**Problem to solve**
Output a character-exact copy of the data, images removed.

**Records from a data collection**
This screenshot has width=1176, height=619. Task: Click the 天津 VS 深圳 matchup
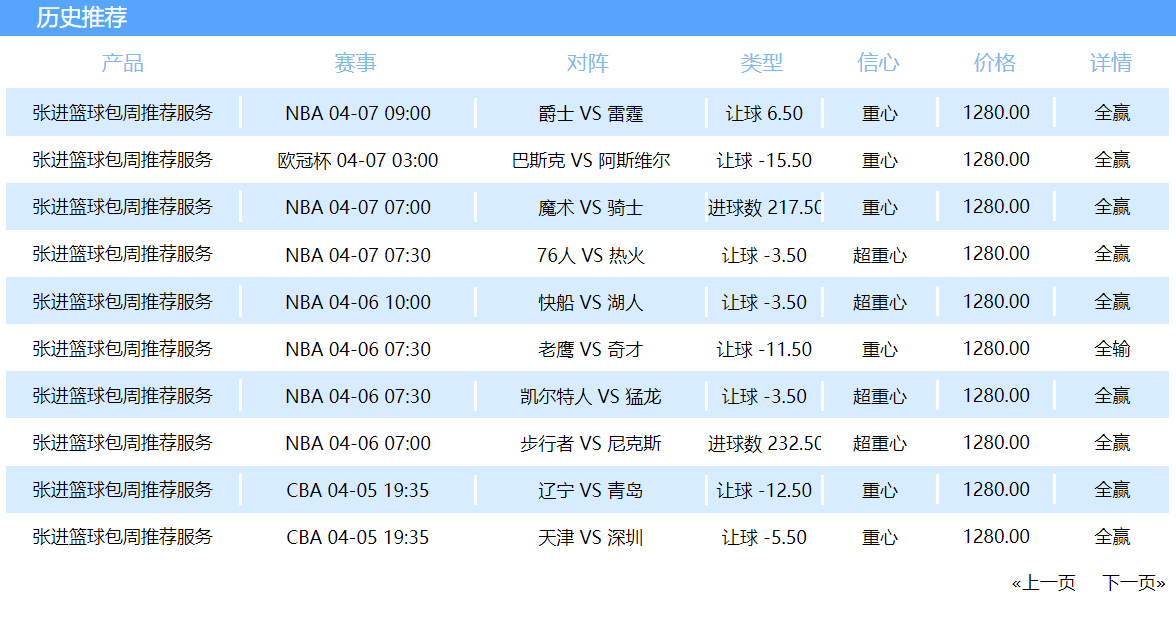pyautogui.click(x=590, y=537)
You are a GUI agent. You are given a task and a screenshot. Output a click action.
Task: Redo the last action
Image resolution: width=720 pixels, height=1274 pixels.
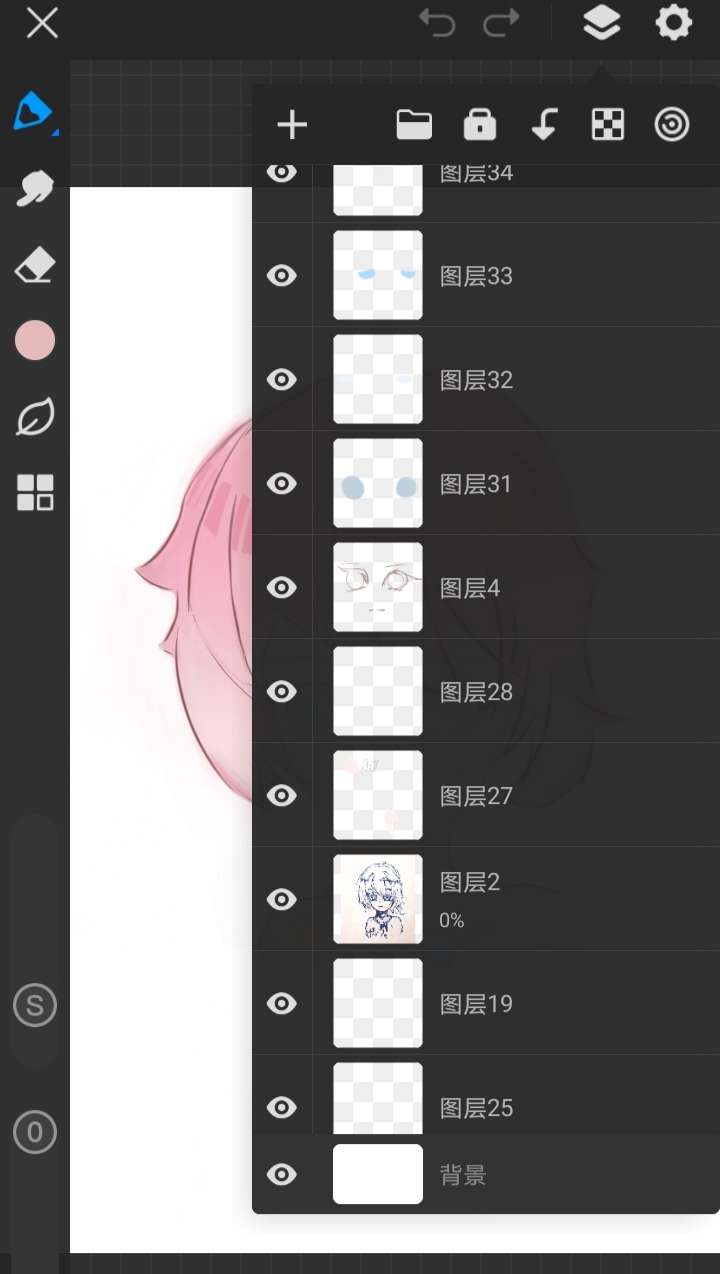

**Finished exercise**
This screenshot has width=1176, height=619. Task: Click the 天津 VS 深圳 matchup
pyautogui.click(x=590, y=537)
You are a GUI agent. You are given a task and a screenshot. Output a click action.
Task: Redo the last action
Image resolution: width=720 pixels, height=1274 pixels.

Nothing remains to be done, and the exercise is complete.